> _What you will do_
**1)** Please rewrite the paragraph beginning "Specifically, at the time of the accident" in the railway accident text below as a short bulleted list, keeping its main facts.
**2)** In the railway accident text below, how many years of seniority did the driver and the assistant each have?
===== Text provided =====
After the reconstruction of the accident, the judge stated before the media the confirmation of the serious negligent hypothesis highlighting human mistake as the cause of the incident. It is therefore concluded that the defendants (i.e. driver and assistant) did not met the safety goal regarding safety since they were not able to keep the danger that derived from a risk activity under complete control, even though the means of protection of the system were working properly and, the driver and the assistant, had the abilities to make them run properly. Consequently, human error is again mentioned as the root cause of the accident. The fiscal of the case requested the questioning not only of the driver and the assistant, but also of the employees of tractive mechanics, rolling and maintenance area, who are the ones in charge of the revision of the locomotives and railcars.
As regards human factor, it is described that either the driver and the assistant, have wide-ranging experience concerning driving locomotives, and that they have acquired 15 and 10 years of seniority respectively. Moreover, the file of the case states that they were not drunk and that they were in good health. As regards organizational management, after the report submitted by the inspector, all senior leadership of Ferrobaires was renewed.
As regards the accident of Sarmiento line (TBA S.A.) it can be pointed out again a multiplicity of factors which were extremely connected, and that could be the root of the accident. However, in comparison to the previous accident, this one shows details that put it in a serious organizational negligent situation even though, firstly, human mistake is also identified as one the main causes of the accident.
The reports of the National Transport Regulatory Commission [Comisión Nacional de Regulación del Transporte (CNRT)] and of the National General Audit Office [Auditoria General de la Nación (AGN)] are determining. The 50% of the line derailments reported in 2008, and the 61% of the ones reported in 2009 occurred due to differences between the rolling stock and the infrastructure of the rails. Moreover, the same years, the sources of the mentioned accidents were the infrastructure of the rail-between 17% and 29%-, the rolling stock –between 33% and 64%, and human errors – between 7% and 50%- (AGN 303/09, year 2012: 85-86).
Specifically, at the time of the accident the train was overloaded, the brakes did not work properly, the train was running without the compressor, and the dead man device was deactivated. Moreover, it was also found out that the repairing of the damaged railcars was carried out through confusing methods of indirect costs.
===== Stored data =====
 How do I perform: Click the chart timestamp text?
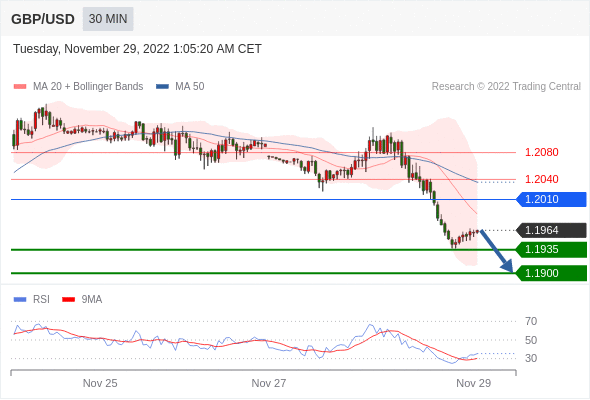(x=137, y=49)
=====
> _Answer set_
**1)**
- The train was overloaded.
- The brakes did not work properly.
- The train was running without the compressor.
- The dead man device was deactivated.
- The damaged railcars were repaired through confusing methods of indirect costs.

**2)** The driver had 15 years and the assistant had 10 years.